The U.S. Court of Appeals for the Federal Circuit recently affirmed the Trademark Trial and Appeal Board’s refusal to register Bose’s speaker design mark pursuant to the doctrine of res judicata, based on the Court’s earlier refusal to register as functional Bose’s previous application for the same mark. In re Bose Corp., Case No. 06-1173 (Fed. Cir., Feb. 8, 2007) (Lourie, C.J.),

In 1977, Bose Corporation filed a trademark registration for a “loudspeaker systems” design. In 1985, the Federal Circuit deemed the “substantially pentagonal shape” and a “bowed” “front edge” of the speaker design to be functional and unregistrable because it was a superior design. See In re Bose Corp., 772 F.2d 866 (Fed. Cir. 1985) (hereinafter, “Bose I”). More than 20 years later, Bose re-applied to register a design of a pentagonal-shaped speaker enclosure. Bose acknowledged that the “new” speaker enclosure is identical to the mark deemed functional in Bose I. Bose attempted to distinguish the new enclosure based on a modification of its written description as having a “curved front edge” as opposed to the “bowed front edge” in the proposed mark in Bose I. The USPTO, however, has once again, refused registration based res judicata and because the proposed mark remains functional.

Bose did not dispute that the same applicant previously applied to register the same trade dress at issue and that there was a final judgment on the merits, i.e., the functionality of the identical design. Thus, the general prerequisites for res judicata were satisfied. Nonetheless, Bose argued that the circumstances have changed and were not considered in the prior proceeding such that application of the res judicata is not appropriate.

Bose first argued that res judicata does not apply because the Federal Circuit did not explicitly consider the “curved front edge” of the Bose design in its functionality analysis. Relying on the substantial identity of the drawings of the marks in each application, the Federal Circuit rejected Bose’s contention that, simply because the written description of the mark in the second application described the enclosure as having a “curved front edge,” it somehow constitutes a different case. The Federal Circuit further noted that the picture of the design at issue in Bose I depicts the same curved edge as the design in the present application. Noting that this feature remained the same as in the earlier litigation, the panel concluded that the modified description of the curved front edge in the present application was insufficient to foreclose res judicata.

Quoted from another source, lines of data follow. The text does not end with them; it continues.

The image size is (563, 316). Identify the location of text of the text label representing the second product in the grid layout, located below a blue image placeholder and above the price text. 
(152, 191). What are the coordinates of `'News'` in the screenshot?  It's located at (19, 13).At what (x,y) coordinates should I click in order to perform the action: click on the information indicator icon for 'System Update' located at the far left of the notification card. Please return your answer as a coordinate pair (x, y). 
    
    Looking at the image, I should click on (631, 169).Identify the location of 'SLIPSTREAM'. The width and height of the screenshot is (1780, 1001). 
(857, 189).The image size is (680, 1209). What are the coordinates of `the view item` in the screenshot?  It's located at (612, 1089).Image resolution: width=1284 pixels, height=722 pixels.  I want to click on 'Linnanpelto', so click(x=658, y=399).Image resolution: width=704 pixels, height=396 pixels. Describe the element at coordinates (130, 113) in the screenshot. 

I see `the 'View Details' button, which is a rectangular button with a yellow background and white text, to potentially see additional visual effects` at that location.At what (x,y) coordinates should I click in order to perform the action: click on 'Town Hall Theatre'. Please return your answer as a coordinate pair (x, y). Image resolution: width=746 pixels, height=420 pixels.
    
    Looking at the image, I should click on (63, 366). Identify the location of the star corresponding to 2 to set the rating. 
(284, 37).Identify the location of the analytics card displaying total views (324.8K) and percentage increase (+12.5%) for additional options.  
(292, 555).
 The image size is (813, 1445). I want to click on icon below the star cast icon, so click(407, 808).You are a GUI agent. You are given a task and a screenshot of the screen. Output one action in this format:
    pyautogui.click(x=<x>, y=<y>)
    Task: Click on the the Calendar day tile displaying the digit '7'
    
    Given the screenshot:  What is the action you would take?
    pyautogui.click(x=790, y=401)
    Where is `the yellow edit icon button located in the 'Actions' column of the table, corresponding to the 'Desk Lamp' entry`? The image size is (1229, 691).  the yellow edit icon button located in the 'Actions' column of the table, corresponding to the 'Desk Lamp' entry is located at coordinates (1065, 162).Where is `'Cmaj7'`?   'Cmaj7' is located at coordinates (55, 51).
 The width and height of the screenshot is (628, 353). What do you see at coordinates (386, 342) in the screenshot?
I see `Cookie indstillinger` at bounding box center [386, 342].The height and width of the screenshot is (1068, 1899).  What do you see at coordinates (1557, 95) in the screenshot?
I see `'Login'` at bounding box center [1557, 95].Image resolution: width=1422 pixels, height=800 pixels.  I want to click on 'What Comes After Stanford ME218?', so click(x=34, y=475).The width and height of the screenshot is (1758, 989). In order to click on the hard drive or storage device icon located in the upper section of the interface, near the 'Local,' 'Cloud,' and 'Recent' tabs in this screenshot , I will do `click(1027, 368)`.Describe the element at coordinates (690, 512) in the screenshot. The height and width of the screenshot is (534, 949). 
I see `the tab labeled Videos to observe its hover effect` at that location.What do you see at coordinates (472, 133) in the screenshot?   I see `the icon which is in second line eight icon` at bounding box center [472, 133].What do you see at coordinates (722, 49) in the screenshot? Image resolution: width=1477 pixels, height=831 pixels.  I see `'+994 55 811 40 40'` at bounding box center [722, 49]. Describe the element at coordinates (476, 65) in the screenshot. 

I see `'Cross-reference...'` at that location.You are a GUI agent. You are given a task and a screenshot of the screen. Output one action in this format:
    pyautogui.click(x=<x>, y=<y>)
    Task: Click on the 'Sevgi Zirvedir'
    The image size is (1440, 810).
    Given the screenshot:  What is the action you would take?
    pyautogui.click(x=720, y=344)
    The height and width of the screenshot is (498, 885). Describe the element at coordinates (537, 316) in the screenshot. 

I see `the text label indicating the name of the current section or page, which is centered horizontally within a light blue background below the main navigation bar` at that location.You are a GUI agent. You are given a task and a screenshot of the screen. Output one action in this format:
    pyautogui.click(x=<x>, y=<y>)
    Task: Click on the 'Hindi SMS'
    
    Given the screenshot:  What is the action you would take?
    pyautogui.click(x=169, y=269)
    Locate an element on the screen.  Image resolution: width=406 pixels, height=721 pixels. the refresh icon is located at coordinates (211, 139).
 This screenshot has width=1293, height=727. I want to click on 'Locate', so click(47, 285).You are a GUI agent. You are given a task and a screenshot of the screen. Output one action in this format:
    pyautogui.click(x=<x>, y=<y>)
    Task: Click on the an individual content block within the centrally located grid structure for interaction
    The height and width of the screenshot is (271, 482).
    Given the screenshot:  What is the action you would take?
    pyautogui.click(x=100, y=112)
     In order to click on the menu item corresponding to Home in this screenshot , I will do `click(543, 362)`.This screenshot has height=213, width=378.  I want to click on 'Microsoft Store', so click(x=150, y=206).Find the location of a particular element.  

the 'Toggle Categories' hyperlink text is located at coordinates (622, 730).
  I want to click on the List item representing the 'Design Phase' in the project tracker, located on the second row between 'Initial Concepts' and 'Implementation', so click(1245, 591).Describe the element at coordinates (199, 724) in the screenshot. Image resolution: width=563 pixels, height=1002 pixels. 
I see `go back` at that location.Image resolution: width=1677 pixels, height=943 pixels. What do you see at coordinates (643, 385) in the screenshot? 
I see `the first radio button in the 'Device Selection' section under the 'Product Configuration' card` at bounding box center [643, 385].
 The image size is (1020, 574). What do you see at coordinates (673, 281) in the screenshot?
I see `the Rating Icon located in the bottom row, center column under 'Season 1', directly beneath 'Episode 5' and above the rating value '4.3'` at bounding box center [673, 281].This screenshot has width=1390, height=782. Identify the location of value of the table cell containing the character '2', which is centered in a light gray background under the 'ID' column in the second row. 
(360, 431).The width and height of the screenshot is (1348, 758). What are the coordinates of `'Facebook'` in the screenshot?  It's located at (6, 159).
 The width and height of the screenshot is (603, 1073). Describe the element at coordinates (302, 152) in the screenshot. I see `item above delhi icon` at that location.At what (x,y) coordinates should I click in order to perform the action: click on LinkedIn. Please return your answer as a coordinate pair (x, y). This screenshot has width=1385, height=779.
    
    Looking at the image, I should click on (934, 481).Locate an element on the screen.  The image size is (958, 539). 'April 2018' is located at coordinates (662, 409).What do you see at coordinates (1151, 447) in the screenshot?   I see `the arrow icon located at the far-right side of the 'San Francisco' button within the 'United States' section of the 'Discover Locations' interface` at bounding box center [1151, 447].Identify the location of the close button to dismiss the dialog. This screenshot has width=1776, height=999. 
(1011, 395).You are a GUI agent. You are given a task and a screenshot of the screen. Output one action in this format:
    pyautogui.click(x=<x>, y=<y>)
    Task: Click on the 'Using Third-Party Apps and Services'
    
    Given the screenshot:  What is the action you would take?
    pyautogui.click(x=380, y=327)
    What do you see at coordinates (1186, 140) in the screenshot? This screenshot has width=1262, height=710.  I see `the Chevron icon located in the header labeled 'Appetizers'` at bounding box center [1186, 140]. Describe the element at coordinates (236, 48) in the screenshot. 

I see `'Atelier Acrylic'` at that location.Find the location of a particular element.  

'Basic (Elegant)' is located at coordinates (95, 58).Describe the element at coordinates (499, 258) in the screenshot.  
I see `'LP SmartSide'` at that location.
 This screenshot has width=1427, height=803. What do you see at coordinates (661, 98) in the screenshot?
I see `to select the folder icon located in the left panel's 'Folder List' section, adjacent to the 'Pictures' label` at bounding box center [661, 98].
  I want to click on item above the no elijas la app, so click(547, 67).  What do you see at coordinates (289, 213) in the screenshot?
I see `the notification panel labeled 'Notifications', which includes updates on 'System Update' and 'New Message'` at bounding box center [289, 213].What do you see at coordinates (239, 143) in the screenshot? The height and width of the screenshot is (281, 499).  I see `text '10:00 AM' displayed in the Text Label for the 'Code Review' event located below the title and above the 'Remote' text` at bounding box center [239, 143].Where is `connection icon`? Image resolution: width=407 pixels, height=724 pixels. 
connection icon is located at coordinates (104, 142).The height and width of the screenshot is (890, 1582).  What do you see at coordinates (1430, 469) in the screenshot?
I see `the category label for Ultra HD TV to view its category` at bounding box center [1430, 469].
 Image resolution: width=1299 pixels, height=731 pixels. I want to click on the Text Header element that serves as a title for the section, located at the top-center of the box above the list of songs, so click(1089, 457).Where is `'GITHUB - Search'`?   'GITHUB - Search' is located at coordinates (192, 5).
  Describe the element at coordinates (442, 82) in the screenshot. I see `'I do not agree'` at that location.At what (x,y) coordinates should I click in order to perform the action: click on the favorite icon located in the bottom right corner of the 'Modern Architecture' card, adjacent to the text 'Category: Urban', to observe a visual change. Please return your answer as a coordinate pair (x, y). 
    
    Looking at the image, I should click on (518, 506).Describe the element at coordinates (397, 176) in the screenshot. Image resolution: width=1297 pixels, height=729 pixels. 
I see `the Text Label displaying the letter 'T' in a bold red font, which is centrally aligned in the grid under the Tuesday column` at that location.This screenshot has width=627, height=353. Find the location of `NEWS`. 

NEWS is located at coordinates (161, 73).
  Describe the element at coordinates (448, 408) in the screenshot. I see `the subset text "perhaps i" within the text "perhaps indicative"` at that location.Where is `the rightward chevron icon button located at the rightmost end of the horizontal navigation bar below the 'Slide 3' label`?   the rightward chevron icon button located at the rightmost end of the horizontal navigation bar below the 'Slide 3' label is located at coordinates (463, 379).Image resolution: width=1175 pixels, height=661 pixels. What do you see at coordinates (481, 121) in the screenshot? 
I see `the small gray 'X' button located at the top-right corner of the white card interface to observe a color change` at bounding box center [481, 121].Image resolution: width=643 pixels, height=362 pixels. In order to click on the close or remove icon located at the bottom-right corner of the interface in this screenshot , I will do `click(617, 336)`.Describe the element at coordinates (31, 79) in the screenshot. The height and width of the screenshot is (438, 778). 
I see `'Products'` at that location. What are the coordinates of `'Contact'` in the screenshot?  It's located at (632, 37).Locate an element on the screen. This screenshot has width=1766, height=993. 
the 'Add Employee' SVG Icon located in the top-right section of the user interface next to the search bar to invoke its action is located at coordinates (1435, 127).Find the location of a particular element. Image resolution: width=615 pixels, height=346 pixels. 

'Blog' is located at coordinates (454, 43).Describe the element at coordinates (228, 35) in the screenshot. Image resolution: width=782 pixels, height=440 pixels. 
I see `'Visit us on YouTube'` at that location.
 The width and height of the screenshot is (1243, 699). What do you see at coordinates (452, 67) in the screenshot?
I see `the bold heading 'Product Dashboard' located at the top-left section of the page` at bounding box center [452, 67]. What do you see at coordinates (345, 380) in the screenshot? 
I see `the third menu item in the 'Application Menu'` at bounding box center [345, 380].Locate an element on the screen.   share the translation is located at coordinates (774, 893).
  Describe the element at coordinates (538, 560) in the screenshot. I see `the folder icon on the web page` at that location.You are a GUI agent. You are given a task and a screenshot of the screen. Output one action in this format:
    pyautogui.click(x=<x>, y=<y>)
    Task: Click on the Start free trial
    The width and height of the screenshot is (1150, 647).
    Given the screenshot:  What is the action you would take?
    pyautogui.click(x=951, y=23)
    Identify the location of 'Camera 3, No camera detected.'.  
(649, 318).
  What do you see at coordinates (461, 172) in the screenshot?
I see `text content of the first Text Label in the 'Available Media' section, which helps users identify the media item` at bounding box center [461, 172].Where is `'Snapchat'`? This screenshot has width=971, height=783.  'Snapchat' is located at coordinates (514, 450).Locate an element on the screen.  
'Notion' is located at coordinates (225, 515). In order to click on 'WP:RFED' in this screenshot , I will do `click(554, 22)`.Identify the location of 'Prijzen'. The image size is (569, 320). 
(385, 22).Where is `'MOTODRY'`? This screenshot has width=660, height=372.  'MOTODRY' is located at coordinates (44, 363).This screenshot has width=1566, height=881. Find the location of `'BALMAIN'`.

Bose also contended that the post-Bose I Supreme Court case TrafFix represents a change in the law and sets forth additional considerations in the functionality analysis. For support, Bose cited a passage in TrafFix that states “where a manufacturer seeks to protect arbitrary, incidental or ornamental aspects of features of a produce found in the patent claims, such as arbitrary curves in the legs or an ornamental pattern pained on the springs, a different result might obtain. There the manufacturer could perhaps provide that those aspects do not serve a purpose within the terms of the utility.” Therefore, according to Bose, TrafFix mandates consideration of its curved front edges as “arbitrary, incidental, or ornamental aspects or features’ of the mark.” The Court concluded that Bose’s reliance on TrafFix is misplaced because it is applying for protection on the entire pentagonal-shaped design rather than just the curved front edges. The Federal Circuit also held that Bose’s focus on the advertising materials, which do not promote the utilitarian aspects of the curved front edge, was irrelevant because the Bose’s design is not merely limited to the curved front edges, but includes the entire pentagonal-shaped design.